CConv | Frank Mitchell's Blog

While planning CPort, M-String, and other projects I identified a need for some even more basic portable utilities. Both need an API to convert characters from one character set to another.

Front End

UTF Encodings

cconv_is_ascii checks the first sz bytes in buf and returns TRUE if they are all ≤ 127, FALSE otherwise.

All cconv_utfm_to_n_length functions calculate how many UTF-n characters the given UTF-m characters will produce. Incomplete codepoints won’t be counted. (*csz), if given, is set to the number of input characters contributed to the count of characters that would be written. Using these functions will aid in sizing output buffers correctly.

All cconv_utfm_to_n functions perform the actual conversion. Incomplete codepoints won’t be converted.
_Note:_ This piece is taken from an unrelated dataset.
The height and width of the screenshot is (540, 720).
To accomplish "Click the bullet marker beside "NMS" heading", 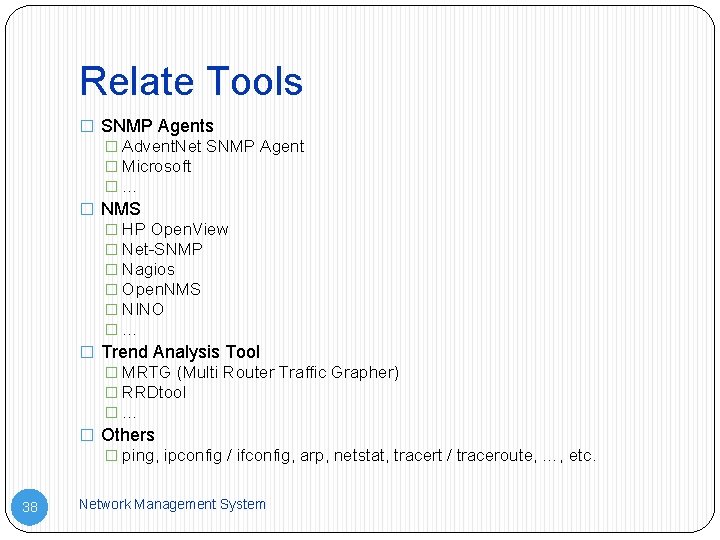I will tap(87, 210).
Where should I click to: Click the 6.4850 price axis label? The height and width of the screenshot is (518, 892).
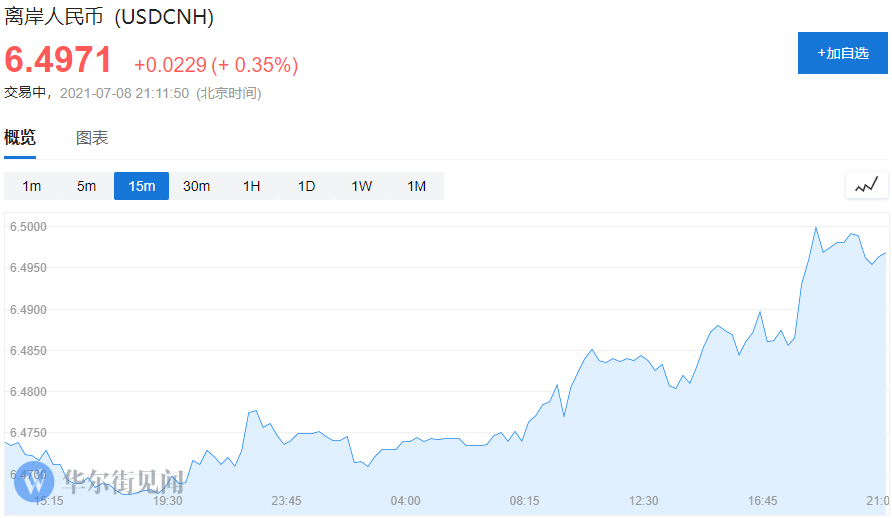click(28, 350)
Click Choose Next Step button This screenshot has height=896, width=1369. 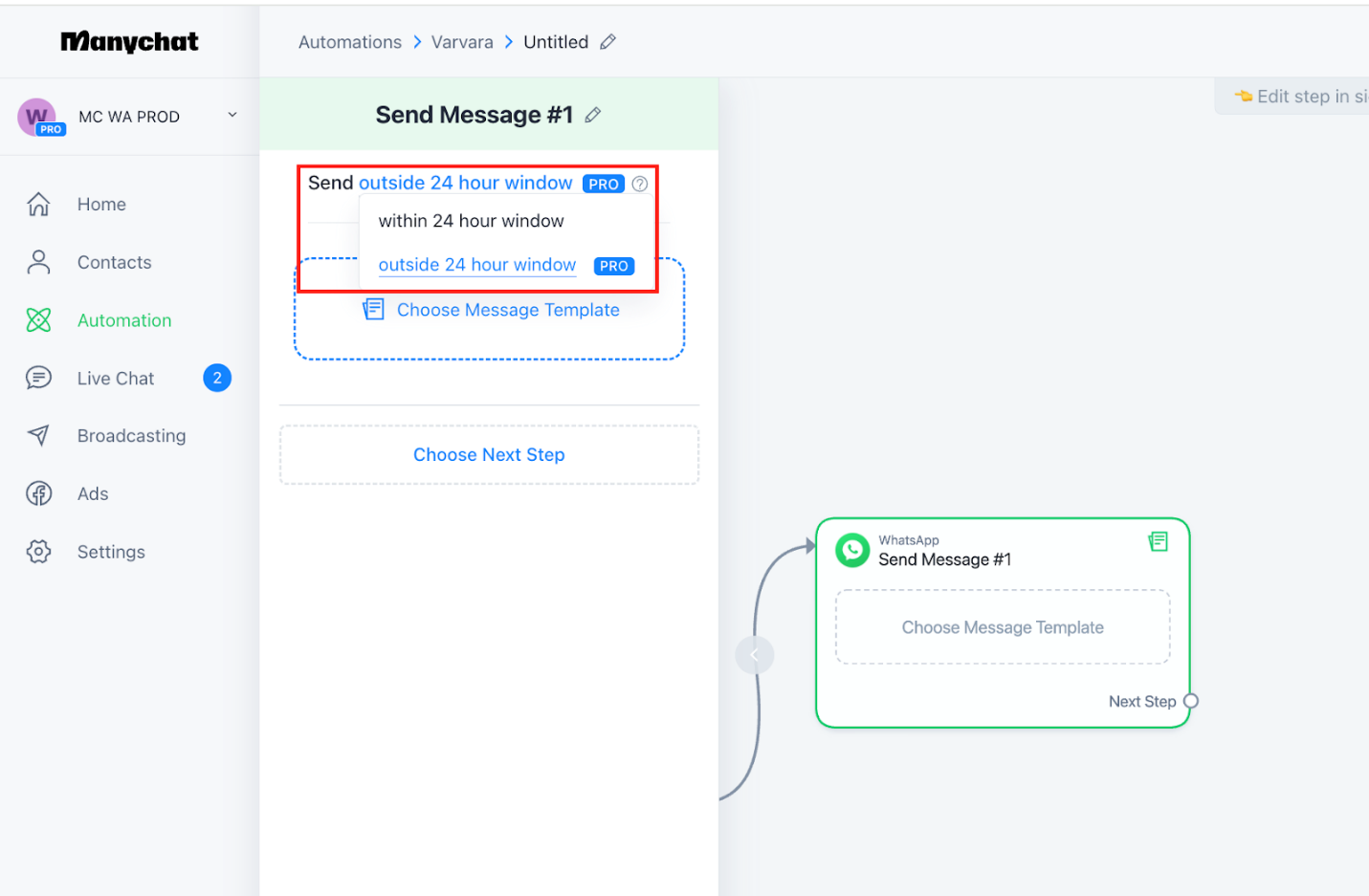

They return the number of characters written to the output buffer.

UTF-16 and UTF-32 use the platform’s byte ordering, so they’re mostly for internal use.
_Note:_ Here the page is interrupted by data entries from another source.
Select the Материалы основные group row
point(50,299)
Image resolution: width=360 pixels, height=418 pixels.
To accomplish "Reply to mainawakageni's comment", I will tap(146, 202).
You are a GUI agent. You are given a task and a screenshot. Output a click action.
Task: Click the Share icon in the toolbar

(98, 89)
#include <stdbool.h>    /* defines `bool` */
#include <stdint.h>     /* defines `int`*N*`_t */
#include <sys/types.h>  /* defines `size_t` and `ssize_t` */

bool cconv_is_ascii(size_t sz, uint8_t* buf);

size_t cconv_utf8_to_16_length(size_t sz, uint8_t* buf, size_t *csz);

size_t cconv_utf8_to_32_length(size_t sz, uint8_t* buf, size_t *csz);

size_t cconv_utf16_to_8_length(size_t sz, uint16_t* buf, size_t *csz);

size_t cconv_utf32_to_8_length(size_t sz, uint32_t* buf, size_t *csz);

size_t cconv_utf8_to_16(size_t insz, uint8_t* inbuf, 
                        size_t outsz, uint16_t* outbuf);

size_t cconv_utf8_to_32(size_t insz, uint8_t* inbuf, 
                        size_t outsz, uint32_t* outbuf);

size_t cconv_utf16_to_8(size_t insz, uint16_t* inbuf, 
                        size_t outsz, uint8_t* outbuf);

size_t cconv_utf32_to_8(size_t insz, uint32_t* inbuf,
                        size_t outsz, uint8_t* outbuf);

Other Encodings

By default the Converter only understands “ASCII” (i.e. code points 0x00-0x7F), “ISO-8859-1” (i.e. code points 0x00-0xFF in single bytes), “UTF-8” (strict: minimum number of bytes, null is 0x00), “UTF-16” (strict: no unpaired surrogates, null is 0x0000), and “UTF-32”. Other single-byte encodings may be baked into future releases. In the general case, the following functions will require use of a “back end” converter.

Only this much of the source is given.